The book is still in its original binding of blind-tooled calf over wooden boards, sewn onto four supports, with central metal bosses on both boards, six out of the original eight corner pieces with half domes, and the remains of two clasps, closing on the upper board in the German fashion. The pastedowns are paper, and the back pastedown has lifted. Underneath, glued to the wooden board and under the leather turn-ins, is a strip of a medieval document, written in a number of different hands. Further research has established that it is part of a fifteenth-century mortuary roll and that, so far as is known at present, it is the only such piece in New Zealand.
It was the custom in the Middle Ages for religious houses to circulate information about the deaths of their members, together with requests for prayers, by means of parchment “mortuary rolls”.[1] These rotuli or rotulae, wound around a wooden stick or rod, were carried from one monastery to another by laymen employed for the purpose. The host monasteries would record somewhere on the roll the fact of the bearer’s arrival on a particular date, promise their prayers, and include information about their own recent losses.
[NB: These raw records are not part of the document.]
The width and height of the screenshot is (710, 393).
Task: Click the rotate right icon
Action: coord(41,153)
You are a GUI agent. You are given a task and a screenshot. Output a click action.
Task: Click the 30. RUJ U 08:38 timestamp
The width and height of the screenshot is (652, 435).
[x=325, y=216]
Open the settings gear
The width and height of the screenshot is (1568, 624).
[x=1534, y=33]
New pieces of parchment would be added as required (some surviving rolls are five or six metres in length), and individual bearers’ journeys could take over a year. When the rolls eventually made their way back to their originating monasteries or convents, they provided in time a useful source of material for such humble duties as binding books, and it is not uncommon to find pieces of mortuary rolls among so-called “manuscript waste” in late medieval and early modern bindings.
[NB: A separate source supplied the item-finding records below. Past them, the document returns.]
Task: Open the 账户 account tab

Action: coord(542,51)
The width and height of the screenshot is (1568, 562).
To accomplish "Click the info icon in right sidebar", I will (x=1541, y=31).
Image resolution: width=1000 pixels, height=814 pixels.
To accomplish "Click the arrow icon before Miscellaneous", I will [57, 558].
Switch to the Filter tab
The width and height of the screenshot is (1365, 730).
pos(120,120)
Our parchment strip contains 33 lines written in eleven different hands in various scripts. The date “1498” appears in several entries. The first surviving entry was made by the monastery of Thierhauptin (“Tierhouptin”), which contributed to the 1447/48 Admont Roll.[2] (The Admont Abbey Library, Austria, preserves a particularly good collection of intact late-fifteenth century mortuary rolls, to which St Mang in Füssen itself contributed in 1442, 1476/77, 1488/89 and 1494/96.)[3] The fourth entry was made by the monastery of St Ulfrich and St Affra (“Vdalrici et Affre”), Augsburg, which contributed to the Admont Rolls of 1442, 1476/77, 1488/89 and 1494/96,[4] and the sixth entry asks for prayers for Prioress Veronica Schnäcklerin (“Schnacklerin”) of the Benedictine monastery of St Nicholas, also in Augsburg, who is known from the Admont Roll of 1494/96.[5]
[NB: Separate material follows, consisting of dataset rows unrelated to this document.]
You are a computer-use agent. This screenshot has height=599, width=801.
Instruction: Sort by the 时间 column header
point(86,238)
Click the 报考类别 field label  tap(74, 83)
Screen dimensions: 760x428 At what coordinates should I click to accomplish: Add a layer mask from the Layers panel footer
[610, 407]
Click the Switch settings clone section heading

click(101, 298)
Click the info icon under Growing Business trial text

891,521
Although mortuary rolls covered extensive distances on their original journeys, this particular fragment must easily hold the record for globe-trotting!
Images here are reproduced by kind permission of Wellington Public Libraries; thanks especially to Gábor Tóth for his assistance and to the Interloan staff at the University of Waikato for obtaining hard-to-get items.
[1] On mortuary rolls and their history, see N. Huyghebaert O.S.B., Les Documents Nécrologiques, Typologie des Sources du Moyen Âge Occidental, Fasc. 4 (Turnhout: Brepols, 1972), pp. 26-32, and Jean Dufour, ‘Les rouleaux des morts’, Codicologica 3 (1980), 96-102.
[2] Fritz Bünger, Admonter Totenroteln (1442-1496), Beiträge zur Geschichte des Alten Mönchtums und des Benediktinerordens 19 (Munster in Westfalen, Aschendorffschen, 1935), p. 37.
[3] Bünger, Admonter Totenroteln, pp. 29, 70, 168 and 232.
[4] Bünger, Admonter Totenroteln, pp. 37, 107, 116 and 176.
[5] Bünger, Admonter Totenroteln, p. 176. See also Gabriela Signori, “Totenrotel und andere Medien klösterlicher memoria im Austausch zwischen spätmittelalterlichen Frauenklöstern und -stiften,” in Eva Schlotheuber et al., eds, Nonnen, Kanonissen und Mystikerinnen (Göttingen, Vandenhoek & Ruprecht, 2008), pp. 281-96 (p. 287).